(RFE/RL) -- One week after a whirlwind tour of Asia, U.S. Secretary of State Hillary Clinton will set off on March 1 for the Middle East and Europe.
Clinton will visit Egypt, Israel, and the West Bank to examine prospects for charting a "new path" in the region, U.S. officials say.
On March 2, in the Egyptian Red Sea resort of Sharm el-Sheikh, U.S. officials have said Clinton will make a U.S. pledge of some $900 million to contribute to rebuilding Gaza in the aftermath of its recent war with Israel. Palestinian official are hopeful total donations will cover their estimate of some $3 billion in total damage.
Envoys from some 80 countries will attend the Gaza donors conference. George Mitchell, the Obama administration's special envoy for Mideast peace, will accompany Clinton.
Hamas, the Islamist movement that runs Gaza, will not be there. The Palestinians will instead by represented by President Mahmud Abbas, who is expected to meet with Clinton when she later visits the West Bank.
U.S. officials say Clinton hopes to test the prospects for peace and strengthen the cease-fire between Israel and Hamas in Gaza. But her visit comes at an awkward time.
Hawkish former Israeli Prime Minister Benjamin Netanyahu appears likely to form a government with nationalist and religious parties opposed to peace efforts with both the Palestinians and Israel's Arab foes.
U.S. officials have also said they want to open a dialogue with Syria, but they also have said there are no plans for Clinton to meet with her Syrian counterpart at the conference in Egypt.
Talks With EU, NATO, Russia
From the Middle East, Clinton will fly to meetings in Brussels with NATO and European Union officials. The she heads to Geneva for talks with Russian Foreign Minister Sergei Lavrov on arms control and Afghanistan.
Those talks are likely also to touch on the controversial U.S. plans to install a missile-defense system in Central Europe.

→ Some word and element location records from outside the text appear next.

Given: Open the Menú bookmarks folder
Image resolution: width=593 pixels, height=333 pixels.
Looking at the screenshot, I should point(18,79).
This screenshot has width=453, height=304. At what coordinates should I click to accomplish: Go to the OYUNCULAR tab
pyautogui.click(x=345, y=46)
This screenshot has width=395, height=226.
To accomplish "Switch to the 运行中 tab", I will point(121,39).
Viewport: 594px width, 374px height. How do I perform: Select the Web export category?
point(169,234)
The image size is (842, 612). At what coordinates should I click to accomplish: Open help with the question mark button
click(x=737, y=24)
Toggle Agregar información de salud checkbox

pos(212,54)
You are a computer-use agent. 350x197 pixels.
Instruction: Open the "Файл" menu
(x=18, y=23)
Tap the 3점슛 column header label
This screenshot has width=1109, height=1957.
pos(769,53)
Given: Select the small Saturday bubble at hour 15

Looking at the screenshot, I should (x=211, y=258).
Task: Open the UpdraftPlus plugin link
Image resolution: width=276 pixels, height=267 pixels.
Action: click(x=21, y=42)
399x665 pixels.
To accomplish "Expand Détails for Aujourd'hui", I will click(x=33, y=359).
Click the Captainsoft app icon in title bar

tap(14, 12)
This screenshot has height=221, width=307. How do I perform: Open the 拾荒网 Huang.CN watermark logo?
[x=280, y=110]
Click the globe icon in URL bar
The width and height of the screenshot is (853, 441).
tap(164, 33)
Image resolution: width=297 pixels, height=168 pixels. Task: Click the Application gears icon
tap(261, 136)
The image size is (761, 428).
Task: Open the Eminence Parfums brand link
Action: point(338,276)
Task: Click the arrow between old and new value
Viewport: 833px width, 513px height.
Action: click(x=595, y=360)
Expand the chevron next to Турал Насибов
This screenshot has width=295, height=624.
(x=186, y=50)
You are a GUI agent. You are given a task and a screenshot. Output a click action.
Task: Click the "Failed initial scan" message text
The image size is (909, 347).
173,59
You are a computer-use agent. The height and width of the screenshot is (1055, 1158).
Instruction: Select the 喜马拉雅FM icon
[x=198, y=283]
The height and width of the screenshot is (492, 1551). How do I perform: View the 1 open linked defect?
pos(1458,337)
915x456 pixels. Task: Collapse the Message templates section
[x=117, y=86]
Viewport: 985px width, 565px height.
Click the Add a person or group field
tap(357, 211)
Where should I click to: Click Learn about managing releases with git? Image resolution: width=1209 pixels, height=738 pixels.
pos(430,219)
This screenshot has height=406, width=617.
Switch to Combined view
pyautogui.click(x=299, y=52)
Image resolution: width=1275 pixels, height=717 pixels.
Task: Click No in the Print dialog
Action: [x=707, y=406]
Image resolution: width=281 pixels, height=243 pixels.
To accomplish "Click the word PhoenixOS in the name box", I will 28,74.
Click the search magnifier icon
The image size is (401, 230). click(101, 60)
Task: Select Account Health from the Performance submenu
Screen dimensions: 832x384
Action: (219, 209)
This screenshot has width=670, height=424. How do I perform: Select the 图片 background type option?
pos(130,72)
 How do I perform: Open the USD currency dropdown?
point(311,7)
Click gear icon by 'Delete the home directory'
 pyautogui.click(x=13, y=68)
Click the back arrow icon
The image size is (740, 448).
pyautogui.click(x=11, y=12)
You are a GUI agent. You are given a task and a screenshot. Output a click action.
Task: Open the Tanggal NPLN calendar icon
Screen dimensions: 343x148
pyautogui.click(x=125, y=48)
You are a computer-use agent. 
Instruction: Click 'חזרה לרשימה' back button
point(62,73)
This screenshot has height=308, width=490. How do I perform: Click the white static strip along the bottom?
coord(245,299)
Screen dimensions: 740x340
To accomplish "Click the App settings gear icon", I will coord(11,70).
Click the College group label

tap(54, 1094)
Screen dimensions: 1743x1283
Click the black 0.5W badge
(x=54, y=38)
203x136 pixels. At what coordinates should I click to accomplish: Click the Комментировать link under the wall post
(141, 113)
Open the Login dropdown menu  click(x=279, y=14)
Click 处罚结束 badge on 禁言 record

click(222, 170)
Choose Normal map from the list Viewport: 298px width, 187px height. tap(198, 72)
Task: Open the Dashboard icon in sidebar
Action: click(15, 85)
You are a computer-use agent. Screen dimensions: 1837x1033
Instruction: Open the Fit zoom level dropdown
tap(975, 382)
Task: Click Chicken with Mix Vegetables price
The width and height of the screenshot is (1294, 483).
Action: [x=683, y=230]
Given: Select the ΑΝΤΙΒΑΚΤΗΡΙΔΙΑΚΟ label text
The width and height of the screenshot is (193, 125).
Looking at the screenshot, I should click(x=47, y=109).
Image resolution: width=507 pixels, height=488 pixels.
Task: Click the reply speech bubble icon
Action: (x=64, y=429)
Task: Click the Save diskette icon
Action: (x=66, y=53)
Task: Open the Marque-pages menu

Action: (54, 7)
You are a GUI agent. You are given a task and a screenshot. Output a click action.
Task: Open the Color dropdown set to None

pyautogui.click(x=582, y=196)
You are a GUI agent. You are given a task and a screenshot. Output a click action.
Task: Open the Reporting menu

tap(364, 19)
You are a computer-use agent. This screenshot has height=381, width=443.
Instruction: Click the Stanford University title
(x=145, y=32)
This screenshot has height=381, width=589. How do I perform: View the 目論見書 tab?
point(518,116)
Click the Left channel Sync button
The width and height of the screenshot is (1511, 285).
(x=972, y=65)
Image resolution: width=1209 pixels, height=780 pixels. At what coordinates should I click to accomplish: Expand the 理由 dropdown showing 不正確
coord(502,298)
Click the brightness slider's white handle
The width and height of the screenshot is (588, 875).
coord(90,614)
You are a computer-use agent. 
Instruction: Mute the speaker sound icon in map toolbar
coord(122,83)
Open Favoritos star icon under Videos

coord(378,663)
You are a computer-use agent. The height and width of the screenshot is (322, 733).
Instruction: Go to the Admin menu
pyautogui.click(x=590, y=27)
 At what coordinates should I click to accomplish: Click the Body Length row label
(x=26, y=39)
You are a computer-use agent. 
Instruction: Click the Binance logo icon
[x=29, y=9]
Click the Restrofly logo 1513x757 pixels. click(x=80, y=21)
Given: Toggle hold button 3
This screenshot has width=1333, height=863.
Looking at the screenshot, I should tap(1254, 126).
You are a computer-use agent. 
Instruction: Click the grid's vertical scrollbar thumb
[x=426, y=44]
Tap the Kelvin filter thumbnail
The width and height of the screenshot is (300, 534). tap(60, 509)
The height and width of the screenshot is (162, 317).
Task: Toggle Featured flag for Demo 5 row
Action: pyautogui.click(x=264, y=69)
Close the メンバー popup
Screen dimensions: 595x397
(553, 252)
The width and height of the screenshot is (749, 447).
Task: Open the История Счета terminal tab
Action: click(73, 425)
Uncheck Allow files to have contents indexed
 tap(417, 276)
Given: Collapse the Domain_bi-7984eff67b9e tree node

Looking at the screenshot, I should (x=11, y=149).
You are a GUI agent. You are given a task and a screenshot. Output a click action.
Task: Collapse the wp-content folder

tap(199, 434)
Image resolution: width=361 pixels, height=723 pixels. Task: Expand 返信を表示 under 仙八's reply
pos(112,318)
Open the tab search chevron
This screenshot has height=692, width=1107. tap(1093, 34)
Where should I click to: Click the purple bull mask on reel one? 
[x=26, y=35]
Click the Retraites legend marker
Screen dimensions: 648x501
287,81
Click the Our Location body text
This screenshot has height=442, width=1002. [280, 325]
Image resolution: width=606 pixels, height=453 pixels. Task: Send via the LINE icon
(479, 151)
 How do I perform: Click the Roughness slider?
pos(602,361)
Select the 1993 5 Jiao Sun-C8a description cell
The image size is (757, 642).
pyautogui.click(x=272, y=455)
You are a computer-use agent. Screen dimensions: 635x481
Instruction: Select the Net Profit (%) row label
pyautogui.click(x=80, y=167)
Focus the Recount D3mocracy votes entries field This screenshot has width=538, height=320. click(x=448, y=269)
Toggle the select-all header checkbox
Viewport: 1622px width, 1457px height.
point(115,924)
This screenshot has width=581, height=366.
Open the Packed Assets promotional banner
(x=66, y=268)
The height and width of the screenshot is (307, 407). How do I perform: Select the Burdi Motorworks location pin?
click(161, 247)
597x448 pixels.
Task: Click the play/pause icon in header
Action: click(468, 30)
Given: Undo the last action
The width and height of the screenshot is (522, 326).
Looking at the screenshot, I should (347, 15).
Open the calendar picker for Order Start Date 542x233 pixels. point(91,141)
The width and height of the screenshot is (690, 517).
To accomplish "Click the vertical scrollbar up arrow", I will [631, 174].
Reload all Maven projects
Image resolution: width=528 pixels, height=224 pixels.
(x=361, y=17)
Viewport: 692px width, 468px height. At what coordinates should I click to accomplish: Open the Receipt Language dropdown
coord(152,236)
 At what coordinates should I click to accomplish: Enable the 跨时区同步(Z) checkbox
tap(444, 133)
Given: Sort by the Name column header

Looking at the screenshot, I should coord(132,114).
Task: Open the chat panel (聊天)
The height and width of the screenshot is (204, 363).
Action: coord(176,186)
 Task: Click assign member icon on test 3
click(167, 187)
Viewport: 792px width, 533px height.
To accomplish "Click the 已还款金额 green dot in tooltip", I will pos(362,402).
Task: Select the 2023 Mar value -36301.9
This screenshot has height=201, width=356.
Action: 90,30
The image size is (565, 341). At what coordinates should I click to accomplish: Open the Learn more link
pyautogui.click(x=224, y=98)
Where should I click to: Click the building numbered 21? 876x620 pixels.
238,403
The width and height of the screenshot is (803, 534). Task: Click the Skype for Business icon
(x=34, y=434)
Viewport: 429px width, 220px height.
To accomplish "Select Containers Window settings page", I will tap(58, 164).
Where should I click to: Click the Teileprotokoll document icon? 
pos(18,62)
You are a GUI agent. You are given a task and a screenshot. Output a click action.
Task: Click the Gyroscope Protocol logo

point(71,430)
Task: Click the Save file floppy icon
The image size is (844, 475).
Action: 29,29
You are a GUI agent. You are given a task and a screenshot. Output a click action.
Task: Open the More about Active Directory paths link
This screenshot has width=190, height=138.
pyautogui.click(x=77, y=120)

The Obama administration has suggested those plans could be put on hold, a possibility Lavrov is certain to probe with Clinton, as he suggested on February 26 at a news conference in Moscow.
"What we are concerned about are the plans to deploy a missile-defense system, as these plans affect our security, and we are holding consultations on this subject with our American, Polish, and Czech colleagues," Lavrov said.
Finally, Clinton caps her trip in Ankara for discussions with Turkish leaders.
Speaking on February 26 in Ankara, U.S. regional envoy Mitchell said Turkey's close ties with both Israel and Arab countries would help it to play a "key role" in the Obama administration's efforts to achieve peace in the Middle East.